6. Miles to go before I sleep.
(Lack of Sleep/Restlessness)

It’s one thing to be a little busy, or have a late-night or two during the week. But pastors bordering on burnout are running on fumes. They don’t get enough rest and downtime between activities to recharge. They don’t have enough alone-time. And, of course, they struggle to get enough sleep. When they do get a lot of time for sleep, they are too fitful and anxious to have restful sleep. They may be experiencing insomnia, a common sign of anxiety and depression. Or they may just be so busy (often by their own choosing) that they push themselves past their limits. That means their healthy social boundaries can break down as they try to be everyone’s hero. And their natural rhythms careen out of control as pastoral work overruns their sleep schedule. Sometimes the solution is as simple as a pastor finally accepting the fact that he cannot operate on 5 hours of sleep a night like he did back in college. He’ll probably also need to set some boundaries to “keep work at work,” like leaving screens and phones out of the bedroom, and not answering emails or calls between 8pm and 8am. Whatever else he may need for recovery, there is no long-term solution without reclaiming the sanctity of blessed rest.

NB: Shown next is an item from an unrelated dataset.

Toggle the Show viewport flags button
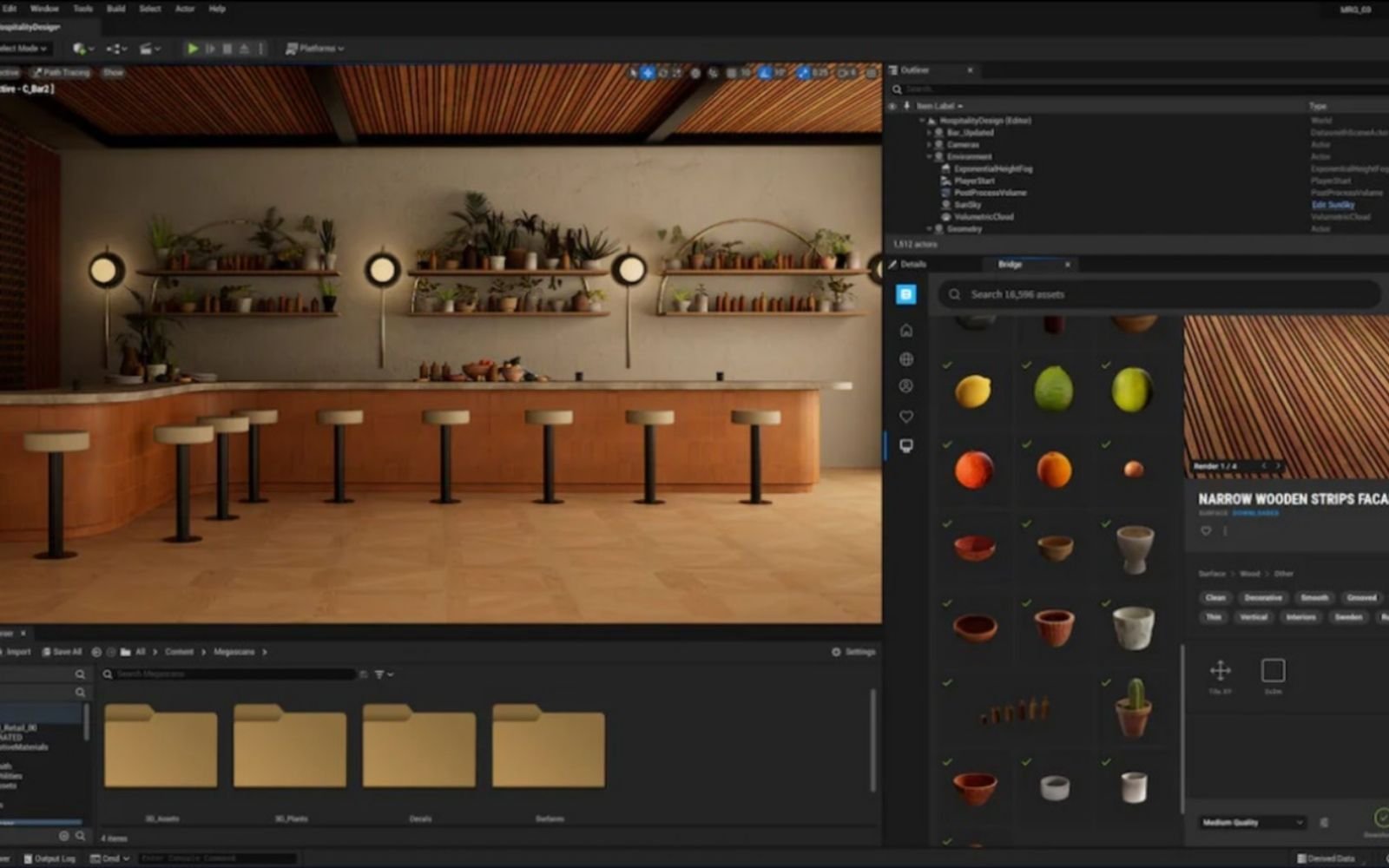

7. I get so angry sometimes!
(Anger/Frustration)

Another sign of burnout is growing anger and frustration. Sometimes anger shows up in loud blusterous outbursts. But often pastors are so well-trained at sublimating their anger that it only surfaces in passive aggression, slight tonal changes, and things like that. People differ in the ways they express anger. But however that anger shows up, burnout is a frustrating place to be, and so it’s entirely normal for that felt-sense of frustration to spill out. Concerned loved ones do well to notice the anger and frustration, but they may have to be strategic in addressing it. Before reacting with an escalating snide comeback, or chiding them for their anger, maybe a loved one can ask “Is something bothering you?” Remember, “a soft answer turns away wrath.” And some grace and patience may create enough safe space for them to discuss what’s really bothering them. When sinful angry outbursts are symptoms of a deeper problem, we should simply prune those angry outbursts. We need to find ways to create a healthy and safe place to explore and express deeper sources of frustration.

Final thoughts

These seven signs are just a sample. We could also highlight (8) drastic changes in appetite, (9) emotional regression, (10) learned helplessness, (11) preoccupation/obsession with death, (12) increasingly dark humor, (13) alcoholism, (14) porn addiction, and (15) growing immorality/sin. Pastoral burnout can have some common signs, but ultimately there is no single playbook for identifying and addressing it. People are different, Any given pastor will need personalized grace, and specialized support, as they learn how to walk in health and wholeness. The threat of burnout is too serious to ignore. It is long past the time for Churches to “raise their game” in the field of mental health.

I’ve said it before but the most popular and flagrant discrimination in the church is around mental health. Perhaps the Christian church needs a collective reevaluation of our theology of mental health? I would love to offer a neat, clean, list of resources that can solve any burnout cases you have in mind. But this isn’t my field of specialty, and frankly, most pastors on the brink of burnout probably need a personal encounter with friends and loved ones more than they need a book or website about depression. To any pastor or priest reading this, if you think you might be burning out please know there is hope, there are solutions. Please be patient. Be honest with yourself and your loved ones. And ask for help. Keep asking till you find the help you need.